Use deductive reasoning to tell whether the statement shown below is true or false. If it is true, indicate which property or properties of real numbers are needed to show the expressions are equivalent.
For all real numbers r, s, and t, (r x s) x t = t x (s x r).
Select the correct answer below.
A.
The statement is true. The expressions can be shown to be equivalent using only the Associative Property of Multiplication.
B.
The statement is true. The expressions can be shown to be equivalent using only the Commutative Property of Multiplication.
C.
The statement is true. The expressions can be shown to be equivalent using both the Commutative Property of Multiplication and the Associative Property of Multiplication.
D.
The statement is false.
C. The statement is true. The expressions can be shown to be equivalent using both the Commutative Property of Multiplication and the Associative Property of Multiplication.
The correct answer is A.
The statement is true, and the expressions can be shown to be equivalent using only the Associative Property of Multiplication.
The Associative Property of Multiplication states that for any real numbers a, b, and c, (a x b) x c = a x (b x c). Therefore, by applying this property to the given statement, we can conclude that (r x s) x t = t x (s x r).
To determine whether the statement is true or false, we can use deductive reasoning and examine the properties of real numbers.

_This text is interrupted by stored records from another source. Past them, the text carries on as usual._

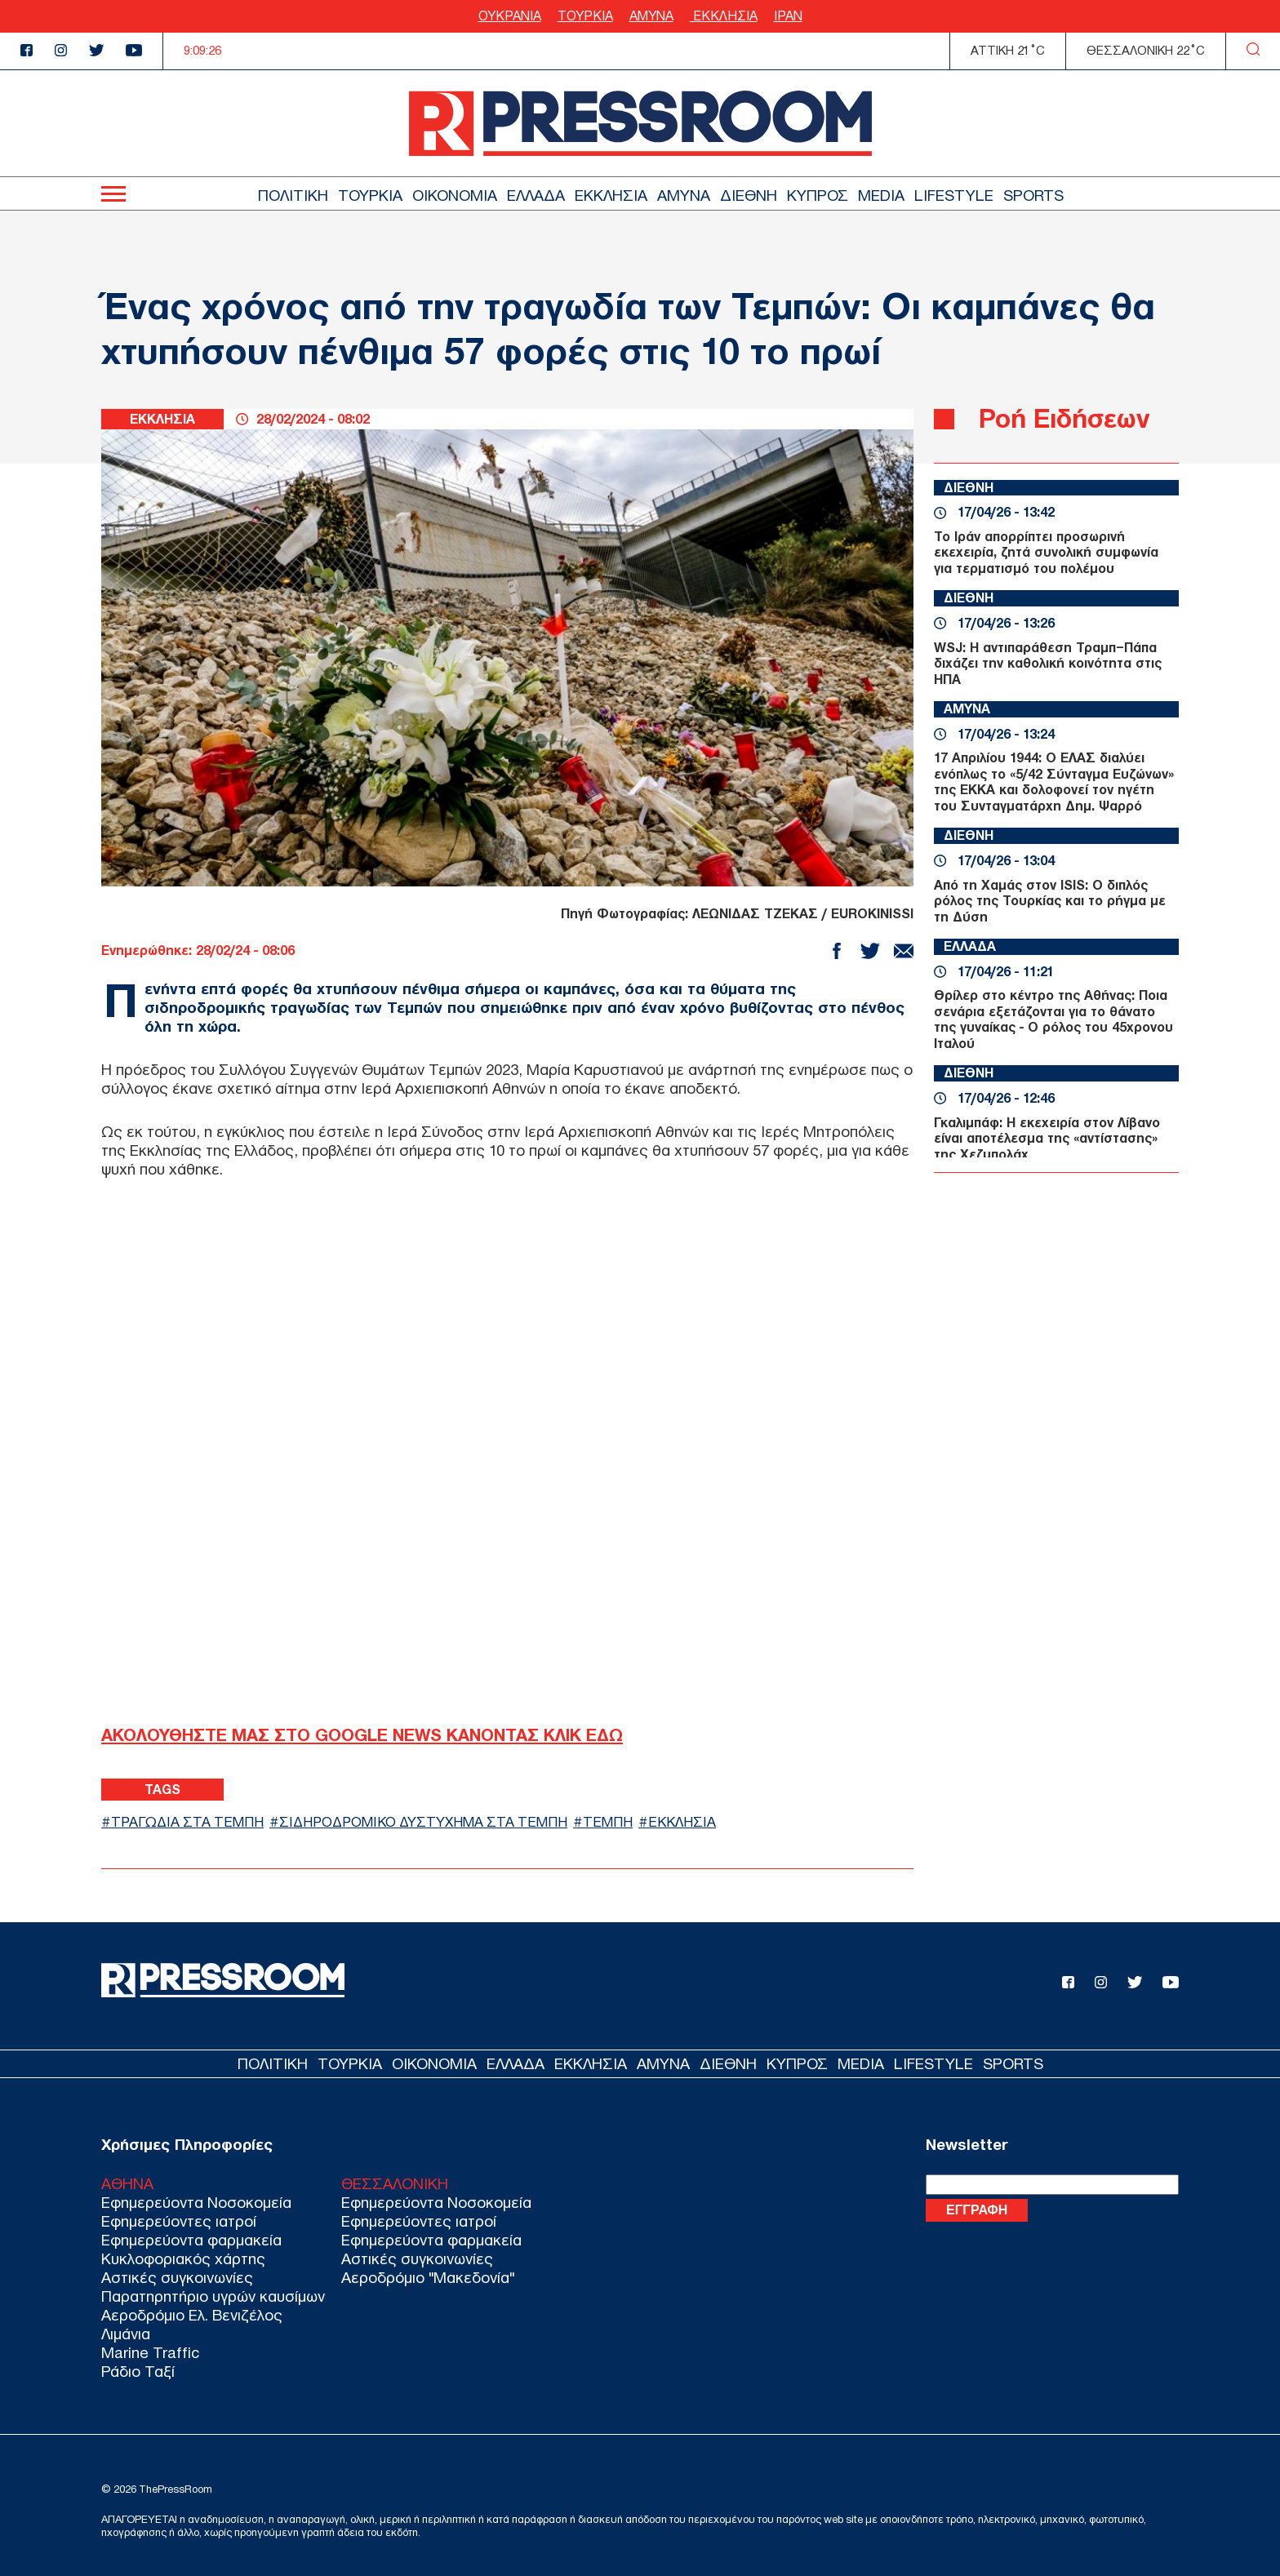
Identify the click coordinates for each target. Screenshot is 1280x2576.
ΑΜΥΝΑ (651, 16)
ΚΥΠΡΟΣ (817, 195)
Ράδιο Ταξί (138, 2371)
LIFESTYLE (953, 195)
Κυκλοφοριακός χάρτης (183, 2258)
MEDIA (881, 195)
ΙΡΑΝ (788, 16)
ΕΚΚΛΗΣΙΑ (724, 16)
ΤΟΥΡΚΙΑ (585, 16)
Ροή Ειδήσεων (1064, 418)
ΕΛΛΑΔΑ (536, 195)
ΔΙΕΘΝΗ (748, 195)
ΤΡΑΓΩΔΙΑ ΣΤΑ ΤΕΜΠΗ (187, 1822)
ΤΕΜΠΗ (608, 1822)
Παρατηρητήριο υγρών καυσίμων (213, 2296)
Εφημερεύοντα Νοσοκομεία (196, 2202)
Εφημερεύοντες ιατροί (178, 2221)
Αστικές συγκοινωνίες (177, 2277)
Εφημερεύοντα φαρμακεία (191, 2240)
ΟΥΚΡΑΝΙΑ (509, 16)
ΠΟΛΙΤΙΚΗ (293, 195)
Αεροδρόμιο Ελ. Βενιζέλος (191, 2315)
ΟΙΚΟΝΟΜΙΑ (454, 195)
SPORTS (1033, 195)
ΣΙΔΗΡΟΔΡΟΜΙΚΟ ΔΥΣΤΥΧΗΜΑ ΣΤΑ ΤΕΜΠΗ (423, 1822)
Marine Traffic (150, 2352)
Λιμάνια (125, 2334)
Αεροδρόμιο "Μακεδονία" (427, 2277)
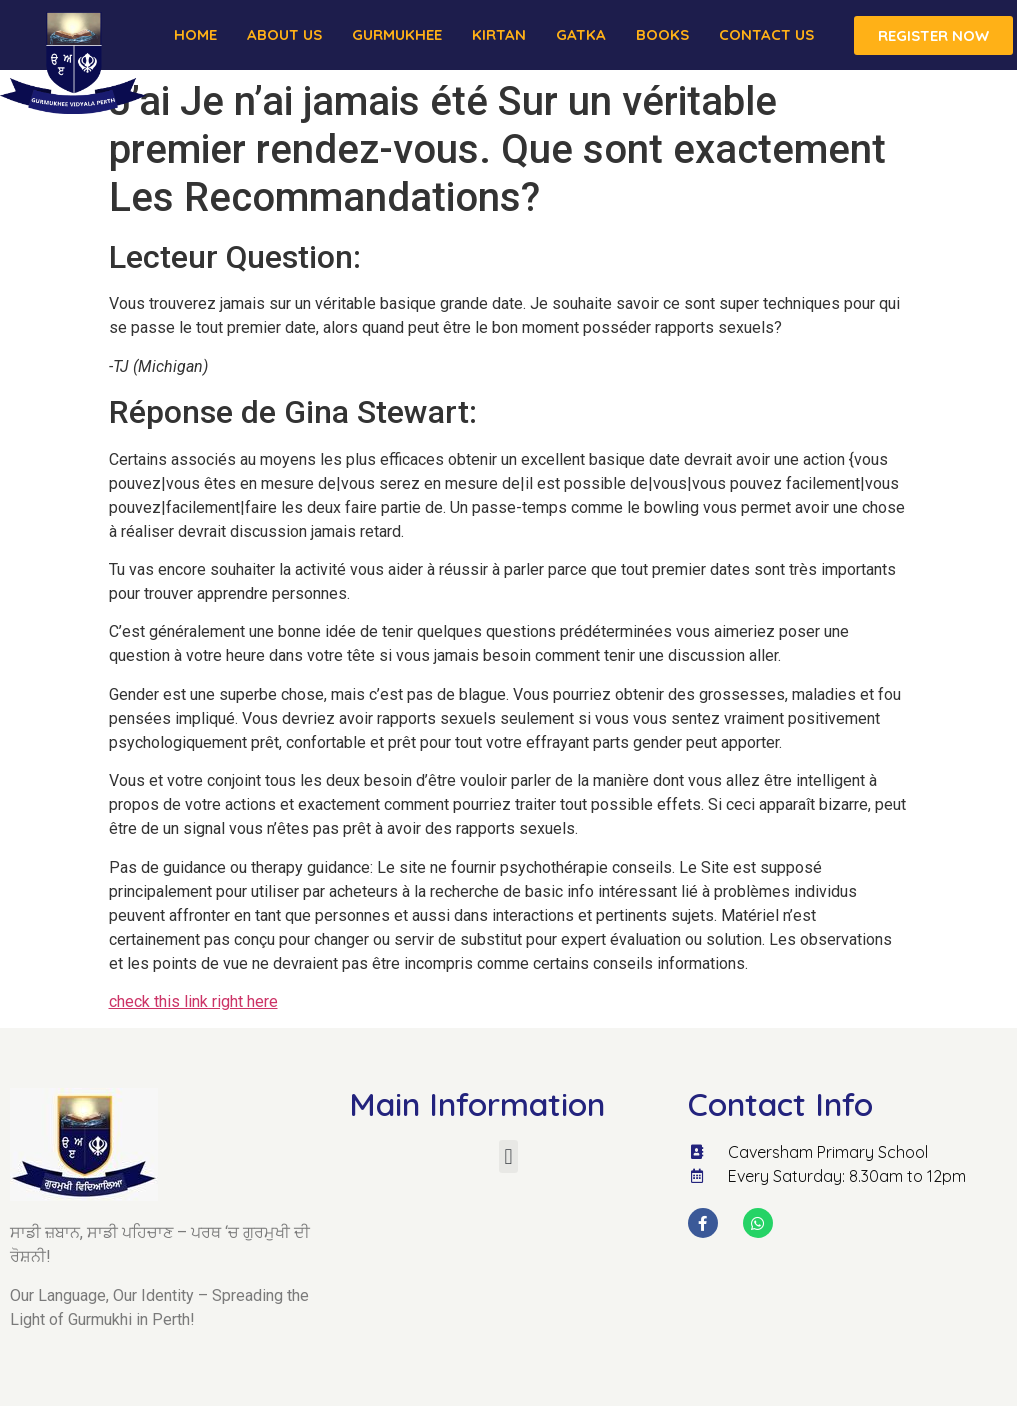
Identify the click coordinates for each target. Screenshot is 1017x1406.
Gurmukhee (397, 34)
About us (284, 34)
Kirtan (499, 34)
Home (195, 34)
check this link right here (193, 1001)
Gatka (581, 34)
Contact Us (766, 34)
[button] (508, 1156)
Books (662, 34)
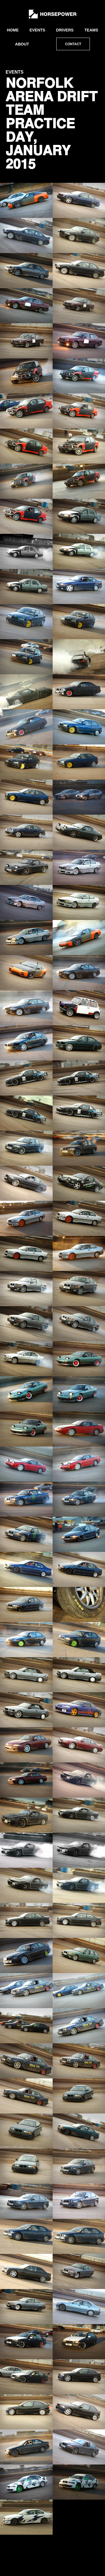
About (22, 44)
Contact (73, 44)
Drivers (64, 30)
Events (37, 30)
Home (12, 30)
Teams (91, 30)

Let's consider the statement: (r x s) x t = t x (s x r).
To show that both expressions are equivalent, we need to demonstrate that the order of multiplication does not matter. This property is called the Associative Property of Multiplication.
Using deductive reasoning, we can see that the statement is true since the Associative Property of Multiplication states that for any real numbers a, b, and c, (a x b) x c = a x (b x c).
Therefore, the correct answer is:
A. The statement is true. The expressions can be shown to be equivalent using only the Associative Property of Multiplication.